Comparing these brave women to Luther and Voltaire is more appropriate than comparing them to Steinem and Friedan. This is definitely an article worth reading.

[cross-posted at Solomonia]

Sue Myrick for President

Fighting terrorism by fighting terrorists. What a concept!

Rep. Sue Myrick (R-NC) recently unveiled her “Wake Up America” agenda to a select group of media representatives, including Family Security Matters. Her agenda features a ten-point strategy to alert and educate Americans to terrorist threats posed by radical Islamic extremists here at home.

One of Myrick’s goals is to “explain to people what the roadblocks are” regarding the fight against terrorism in the United States. She also feels “very strongly about the infiltration” by those who would do us harm “that’s taking place in America.”

(and, no, she's not talking about Mexicans crossing the border looking for jobs washing dishes)

A few of her proposals:

3. Will call for the Government Accounting Office (GAO) to investigate the selection process of Arabic translators in the FBI and DoD.
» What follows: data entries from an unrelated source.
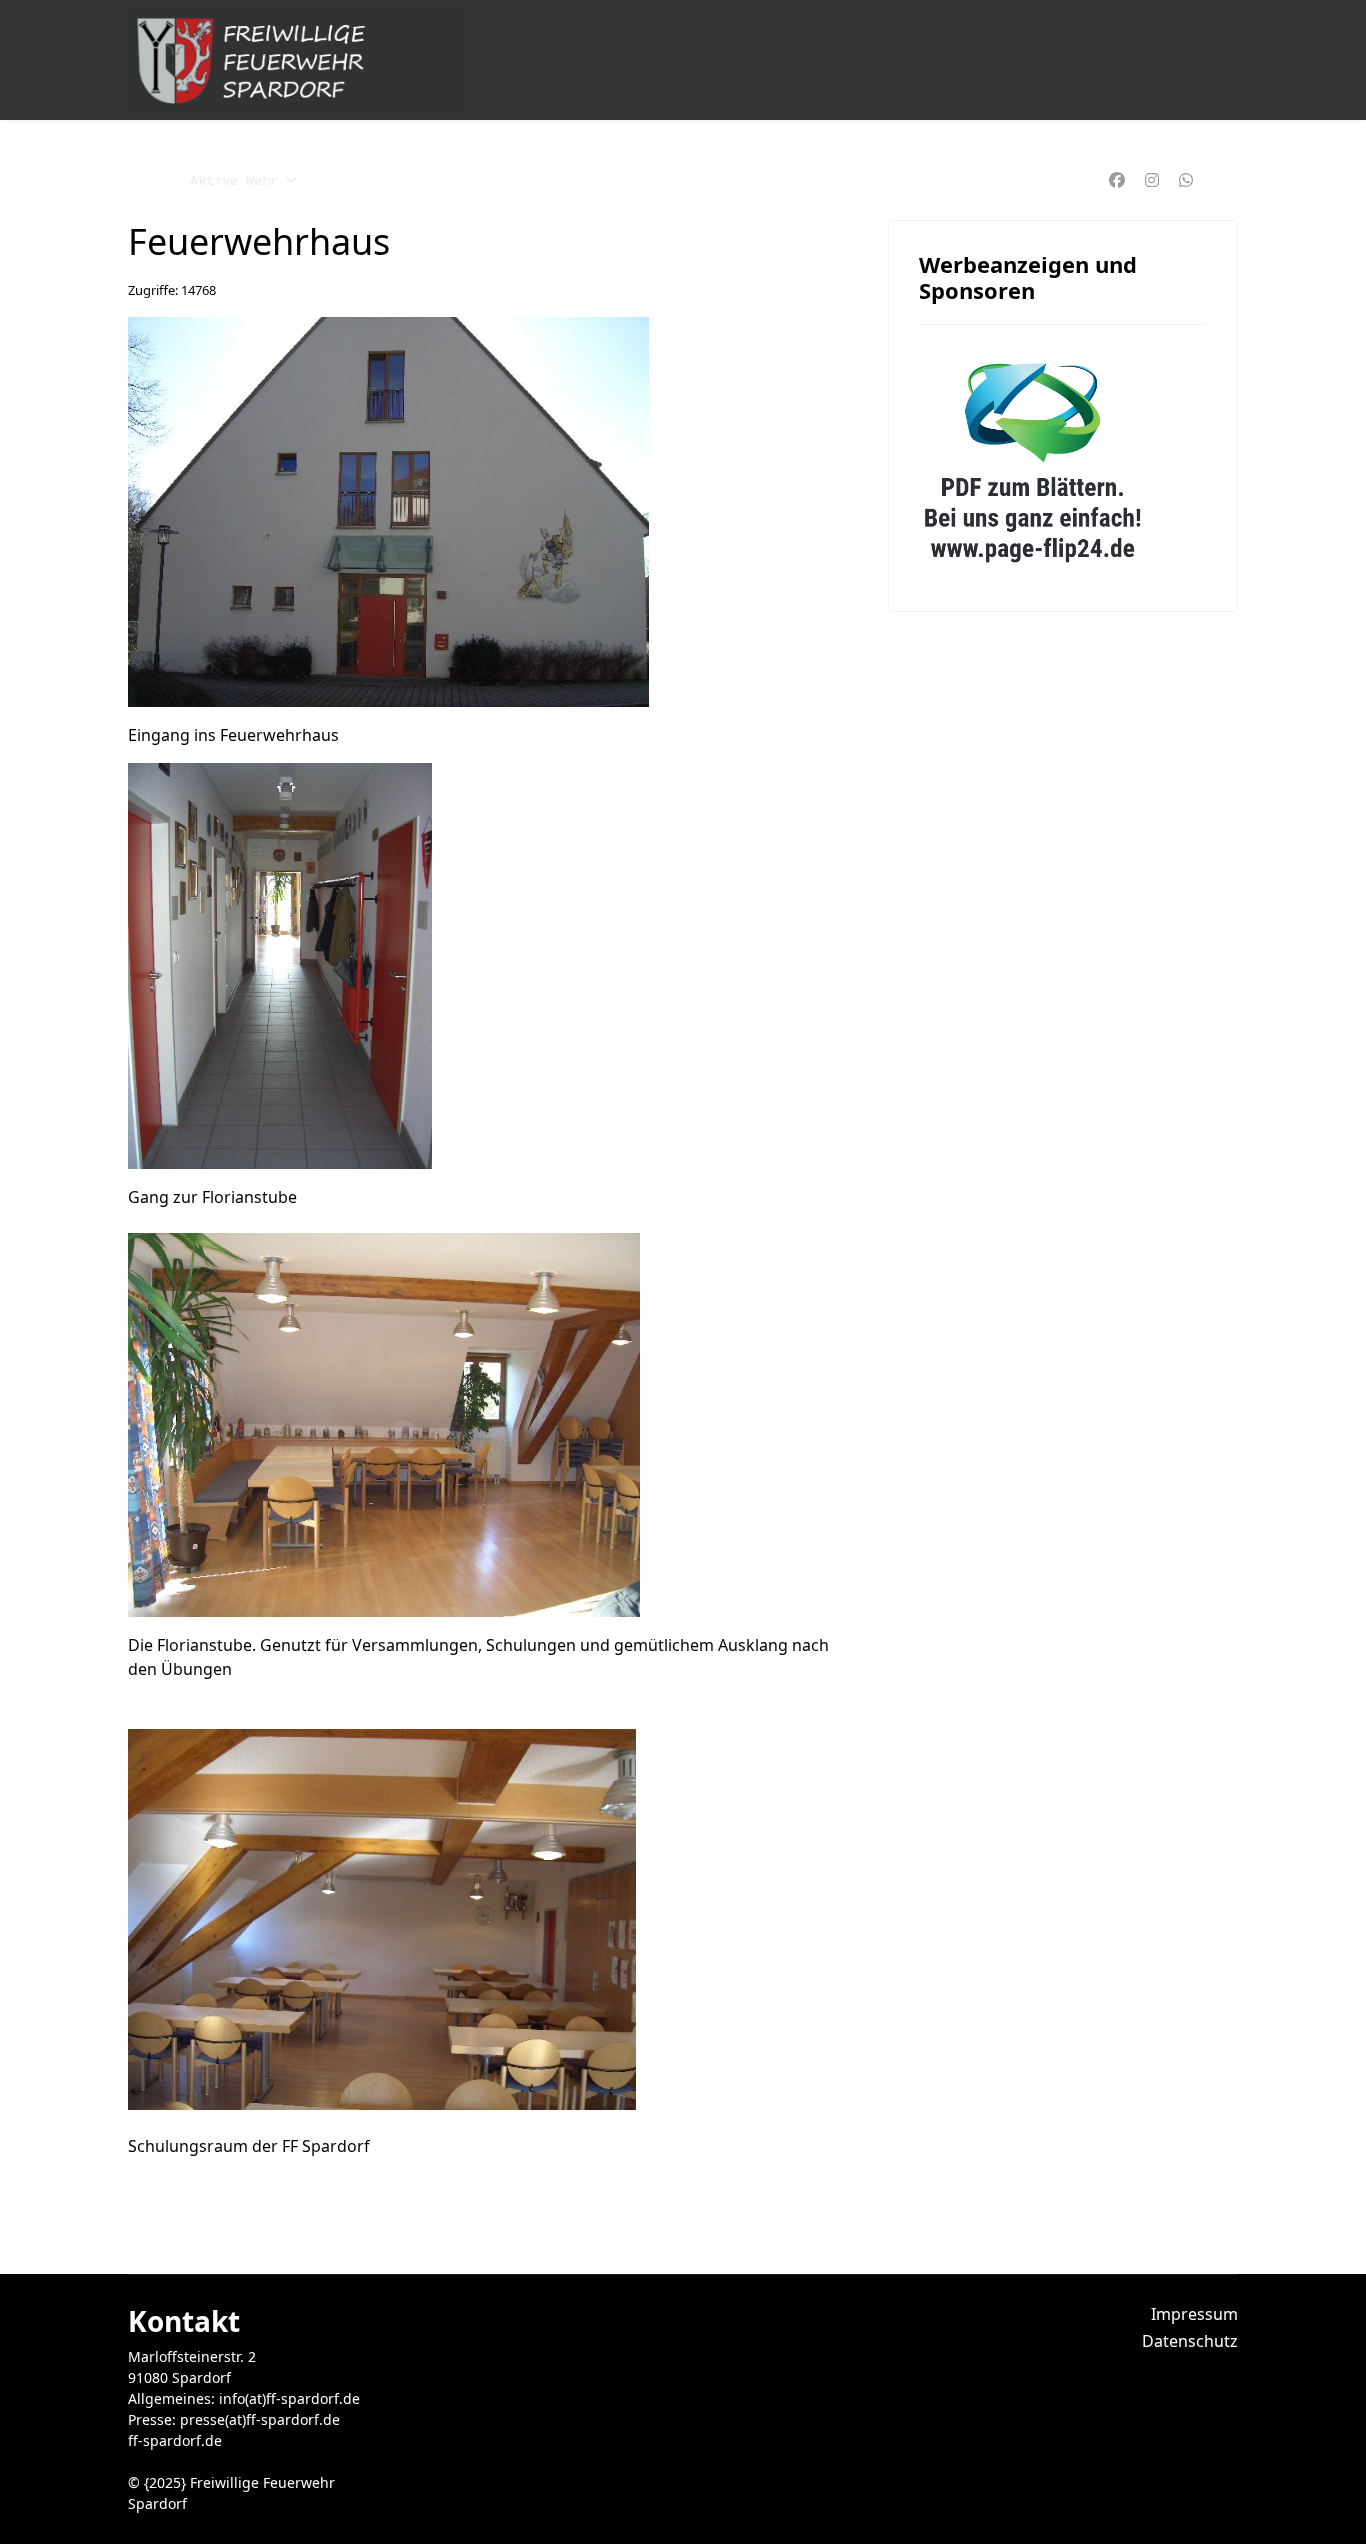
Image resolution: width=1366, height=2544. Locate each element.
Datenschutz (1190, 2341)
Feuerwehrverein (653, 180)
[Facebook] (1117, 180)
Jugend (351, 180)
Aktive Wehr (234, 180)
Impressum (1194, 2314)
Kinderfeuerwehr (484, 180)
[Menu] (1225, 180)
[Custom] (1186, 180)
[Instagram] (1152, 180)
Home (144, 180)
4. Will call for the Internal Revenue Service to investigate the Council on American-Islamic Relations’ (CAIR) 501(c)(3) non-profit status which restricts “lobbying on behalf of a foreign government.”

5. Introduce a bill to make the preaching, publication, or distribution of materials that call for the death of American citizens, attacks on the United States Government or Armed Forces, or the financing of the means and/or operations to accomplish these acts, acts of sedition and/or solicitation of treason.

6. Will call on the Government Accountability Office to conduct an audit to verify the total sovereign wealth fund investment in the United States.

7. Will attempt to cancel scholarship student visa program with Saudi Arabia until they reform their textbooks.